Set problem
Reproduce the data below word for word, from the line containing "Given: Open the News megaphone icon" through the line containing "Looking at the", including both of those lines. Leave the pictures out.

Exercise materials
-----

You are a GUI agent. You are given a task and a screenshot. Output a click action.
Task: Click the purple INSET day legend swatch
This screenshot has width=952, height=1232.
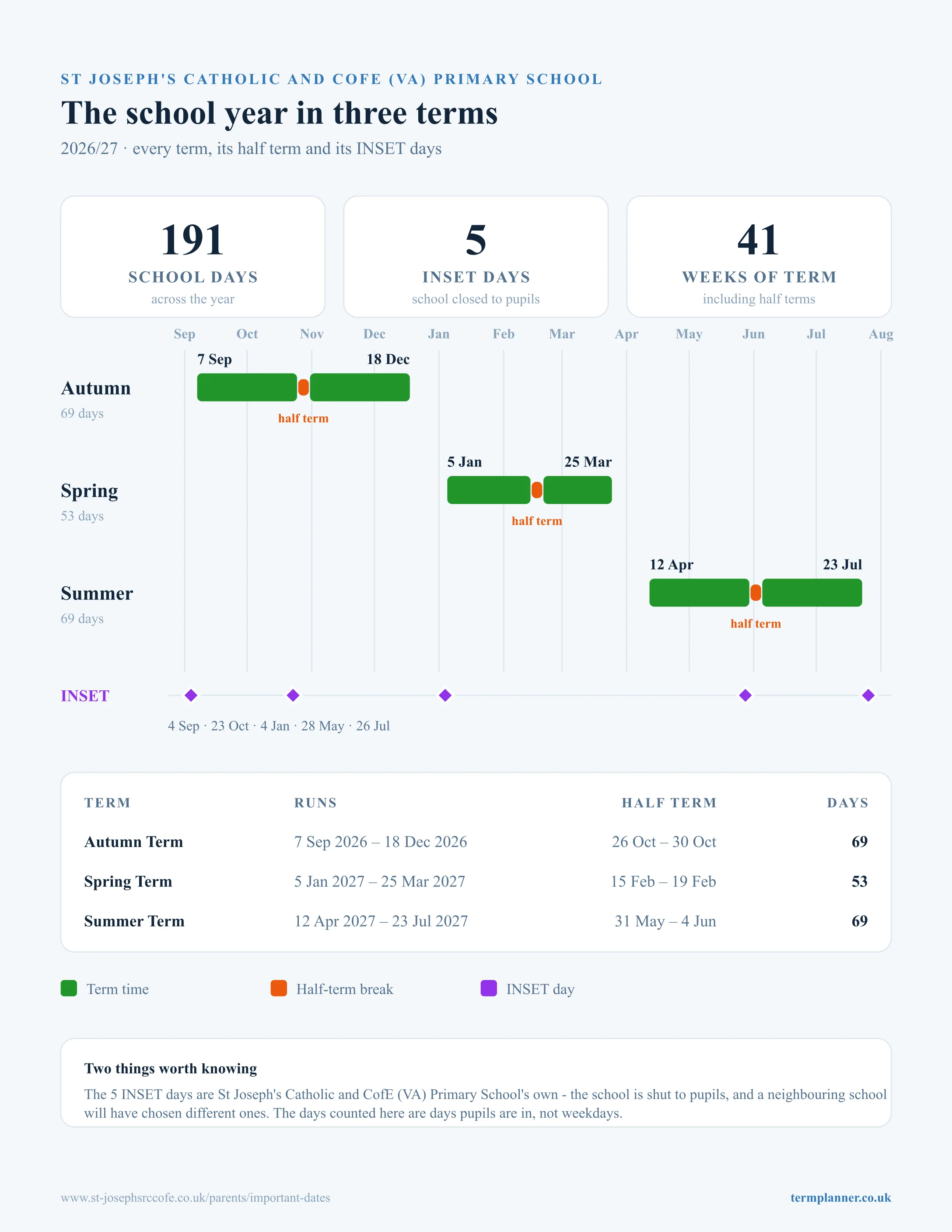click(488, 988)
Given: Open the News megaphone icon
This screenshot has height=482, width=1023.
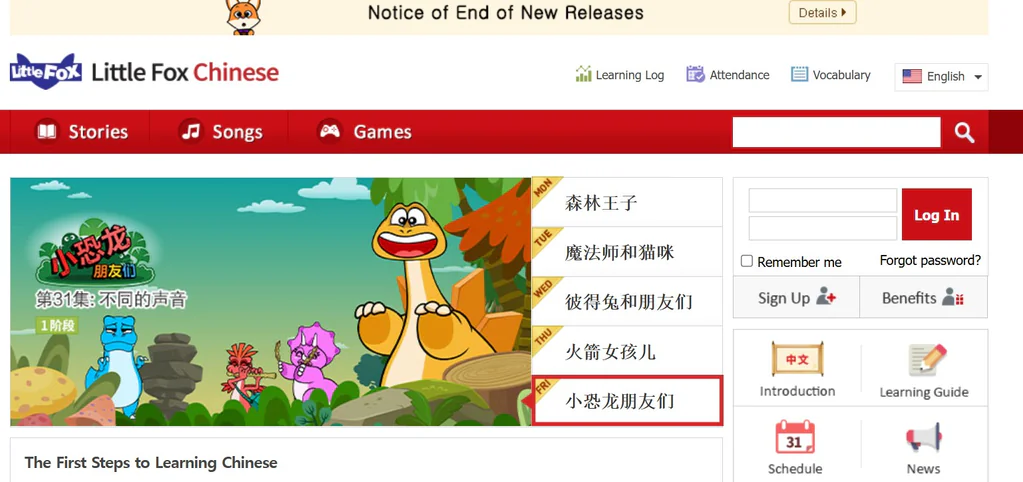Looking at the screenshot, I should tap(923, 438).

-----

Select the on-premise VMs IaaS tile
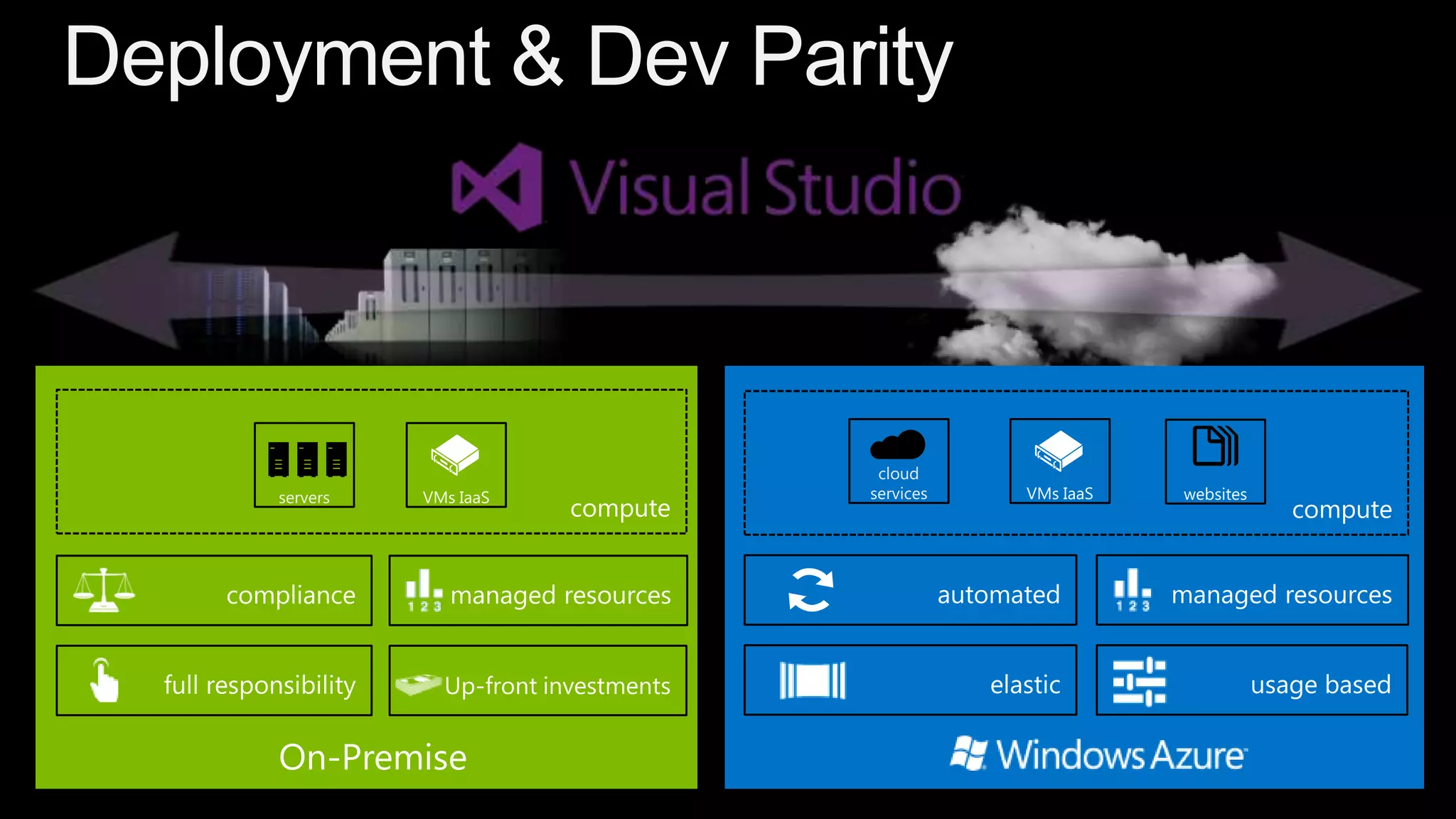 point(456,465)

-----

Response to the task
Given: Open the News megaphone icon
This screenshot has height=482, width=1023.
Looking at the screenshot, I should tap(923, 438).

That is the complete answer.